===== Information provided

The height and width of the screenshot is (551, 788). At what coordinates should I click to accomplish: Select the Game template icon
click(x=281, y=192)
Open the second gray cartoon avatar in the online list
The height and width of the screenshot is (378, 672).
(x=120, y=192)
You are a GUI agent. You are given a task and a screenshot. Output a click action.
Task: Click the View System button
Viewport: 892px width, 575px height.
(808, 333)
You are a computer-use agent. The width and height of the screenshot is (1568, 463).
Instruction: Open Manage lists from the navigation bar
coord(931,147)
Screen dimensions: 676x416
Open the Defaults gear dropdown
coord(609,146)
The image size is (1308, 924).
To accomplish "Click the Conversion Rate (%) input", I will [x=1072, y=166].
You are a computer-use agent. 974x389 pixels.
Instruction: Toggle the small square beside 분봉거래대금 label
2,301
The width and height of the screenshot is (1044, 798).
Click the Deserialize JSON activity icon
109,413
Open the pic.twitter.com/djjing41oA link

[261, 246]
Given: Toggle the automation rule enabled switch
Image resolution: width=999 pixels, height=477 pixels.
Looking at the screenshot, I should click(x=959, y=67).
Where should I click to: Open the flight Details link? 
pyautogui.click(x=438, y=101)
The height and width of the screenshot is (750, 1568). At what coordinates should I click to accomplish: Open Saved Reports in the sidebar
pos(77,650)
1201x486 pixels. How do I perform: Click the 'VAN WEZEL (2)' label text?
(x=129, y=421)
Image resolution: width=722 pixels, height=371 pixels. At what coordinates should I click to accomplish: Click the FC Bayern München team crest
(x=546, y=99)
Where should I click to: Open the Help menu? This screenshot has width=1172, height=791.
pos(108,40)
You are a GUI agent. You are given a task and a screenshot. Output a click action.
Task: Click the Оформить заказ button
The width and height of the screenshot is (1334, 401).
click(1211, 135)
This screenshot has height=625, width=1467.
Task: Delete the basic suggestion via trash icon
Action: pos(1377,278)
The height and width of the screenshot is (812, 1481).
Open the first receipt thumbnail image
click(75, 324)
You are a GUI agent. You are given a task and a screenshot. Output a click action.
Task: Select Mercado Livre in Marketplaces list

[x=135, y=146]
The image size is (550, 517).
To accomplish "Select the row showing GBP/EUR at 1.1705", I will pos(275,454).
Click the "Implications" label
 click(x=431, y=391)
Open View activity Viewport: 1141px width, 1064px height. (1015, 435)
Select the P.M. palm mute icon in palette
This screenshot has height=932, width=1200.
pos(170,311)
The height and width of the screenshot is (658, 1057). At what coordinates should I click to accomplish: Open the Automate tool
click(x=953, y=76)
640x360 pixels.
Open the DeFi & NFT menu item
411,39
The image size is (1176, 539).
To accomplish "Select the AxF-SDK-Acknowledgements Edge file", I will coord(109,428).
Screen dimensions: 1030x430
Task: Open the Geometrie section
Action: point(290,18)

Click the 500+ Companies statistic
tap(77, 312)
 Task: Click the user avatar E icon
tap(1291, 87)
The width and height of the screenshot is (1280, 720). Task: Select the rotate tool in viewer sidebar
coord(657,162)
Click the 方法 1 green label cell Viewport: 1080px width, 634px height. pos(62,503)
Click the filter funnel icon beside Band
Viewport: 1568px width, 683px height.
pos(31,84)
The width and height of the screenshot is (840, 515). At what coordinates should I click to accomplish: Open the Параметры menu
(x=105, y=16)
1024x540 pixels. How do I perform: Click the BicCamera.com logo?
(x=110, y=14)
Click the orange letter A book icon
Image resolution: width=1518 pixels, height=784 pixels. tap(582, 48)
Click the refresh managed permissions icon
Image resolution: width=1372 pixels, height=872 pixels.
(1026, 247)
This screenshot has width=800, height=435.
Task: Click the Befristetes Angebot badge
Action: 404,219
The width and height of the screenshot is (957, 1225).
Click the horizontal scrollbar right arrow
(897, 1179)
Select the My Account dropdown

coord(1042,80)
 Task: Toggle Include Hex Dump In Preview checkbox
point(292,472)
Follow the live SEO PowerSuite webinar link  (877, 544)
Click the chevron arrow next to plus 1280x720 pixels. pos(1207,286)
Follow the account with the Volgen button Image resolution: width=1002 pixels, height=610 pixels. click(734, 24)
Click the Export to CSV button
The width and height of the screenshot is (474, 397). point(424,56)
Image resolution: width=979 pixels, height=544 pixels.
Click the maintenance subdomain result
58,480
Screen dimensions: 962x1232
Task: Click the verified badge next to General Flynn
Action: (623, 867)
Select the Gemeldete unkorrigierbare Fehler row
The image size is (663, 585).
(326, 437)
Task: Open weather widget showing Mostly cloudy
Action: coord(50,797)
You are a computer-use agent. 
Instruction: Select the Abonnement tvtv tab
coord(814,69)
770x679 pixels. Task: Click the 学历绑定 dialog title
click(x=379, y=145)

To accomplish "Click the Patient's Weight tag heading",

==========

# [Activity]
Your output must be the lines of the material above, from the first through the line that contains "Screen dimensions: 676x416", copied exactly. Include both endpoints and nothing else.

# [Answer for this exercise]
The height and width of the screenshot is (551, 788). At what coordinates should I click to accomplish: Select the Game template icon
click(x=281, y=192)
Open the second gray cartoon avatar in the online list
The height and width of the screenshot is (378, 672).
(x=120, y=192)
You are a GUI agent. You are given a task and a screenshot. Output a click action.
Task: Click the View System button
Viewport: 892px width, 575px height.
(808, 333)
You are a computer-use agent. The width and height of the screenshot is (1568, 463).
Instruction: Open Manage lists from the navigation bar
coord(931,147)
Screen dimensions: 676x416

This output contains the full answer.